Depuis dix jours en Guyane, l’ensemble de la filière des socioprofessionnels de la pêche a cessé de sortir en mer. Par ce geste symbolique, elle entend rappeler un constat accablant : la majorité des eaux territoriales de Guyane échappe à tout contrôle. Une vérité longtemps minimisée, alors qu’elle impacte indifféremment ressource naturelles commerciales, et espèces menacées.

10 ans de constats.

En février 2003, le WWF organisait le premier survol aérien d’estimation de l’ampleur de la pêche illégale. Lors de ce trajet couvrant l’ensemble de l’Ouest guyanais, sur 15 navires identifiés, 12 étaient illégaux. Ces

« tapouilles », provenant des Pays voisins (Suriname, Brésil, Guyana), utilisent de longs filets maillants dérivants pouvant mesurer jusqu’à 10Km. Ces navires illégaux exploitent, selon l’Ifremer, entre 4000 et 8000 tonnes de ressources halieutiques par an, représentant ainsi 200% de l’effort de pêche officiel. L’acoupa rouge  (Cynoscion  acoupa),  principale  espèce  ciblée  et  importante ressource  économique  en Guyane, montre les premiers signes de surexploitation. Et encore récemment, aucun signe tangible d’amélioration : lors du dernier survol mené par le WWF, en mai 2012, 44 navires ont été répertoriés : seuls deux battaient pavillon français…
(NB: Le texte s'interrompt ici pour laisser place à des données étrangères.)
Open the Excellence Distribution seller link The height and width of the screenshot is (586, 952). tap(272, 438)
Un impact avéré sur les espèces menacées.

En parallèle au tort causé à la filière « pêche » de Guyane, ces flottilles illégales représentent aussi la pression la plus sérieuse sur les espèces marines menacées. Ainsi, les travaux menés conjointement entre le Comité Régional des Pêches de Guyane et le WWF ont montré que la tortue Luth (Dermochelys coriacea) est l’espèce la plus communément capturée par les filets maillants dérivants, suivie du Dauphin Sotalie (Sotalia guianensis). Mais si la tortue Luth souffre d’un taux de mortalité directe de 5% en cas de capture, le sort des dauphins est tout autre : 100% des dauphins capturés ont été retrouvés morts dans ces filets.

En parallèle, les autres tortues marines nidifiant en Guyane (tortues vertes et olivâtres) apparaissent aussi parmi les victimes de ces pratiques. Ainsi, et malgré les importants efforts de protection sur les plages, aucune avancée significative ne peut être aujourd’hui saluée en termes de conservation des tortues marines en Guyane, du fait du maintien de la pêche illégale.
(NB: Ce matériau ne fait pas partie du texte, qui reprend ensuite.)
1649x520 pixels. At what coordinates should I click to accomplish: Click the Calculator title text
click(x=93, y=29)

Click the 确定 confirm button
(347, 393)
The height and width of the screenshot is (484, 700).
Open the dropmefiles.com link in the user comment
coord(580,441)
En 2003, dans l’Ouest guyanais, 8 % des tortues luth montraient des blessures attribuables aux captures accidentelles.   En   2012,   plus  de  20 %   des  tortues  luth  contrôlées  portaient   ces  mêmes  traces caractéristiques, selon le CNRS IPHC.

Le changement, c’est maintenant ?

Le manque de souveraineté nationale dans les eaux territoriales françaises en Guyane reste basé sur des faiblesses récurrentes : des moyens nautiques lourds, et à capacité de déploiement limitée vers les zones frontalières. Parallèlement, un manque important de moyens légers demeure, alors même que la majorité des eaux territoriales affiche de faibles profondeurs.

Fin 2007, une opération d’ampleur baptisée « Tassergal » validée par le Premier Ministre, impliquant les administrations de la défense, de l’intérieur, de la justice, du développement durable, combinant moyens adaptés et coopération avec le Brésil, avait permis un net recul de la pression de pêche illégale. Sur la base de ce modèle, le WWF appelle à la mise en place d’une stratégie spécifique, réfléchie sur la durée, en complément des annonces récentes du Ministres des Outre-mer, et du ministre délégué aux Transports, à la mer et à la pêche.

En conséquence, le WWF renouvelle son soutien au Comité Régional des Pêches et des Elevages Marins de Guyane dans sa volonté d’un contrôle effectif des eaux territoriales de Guyane.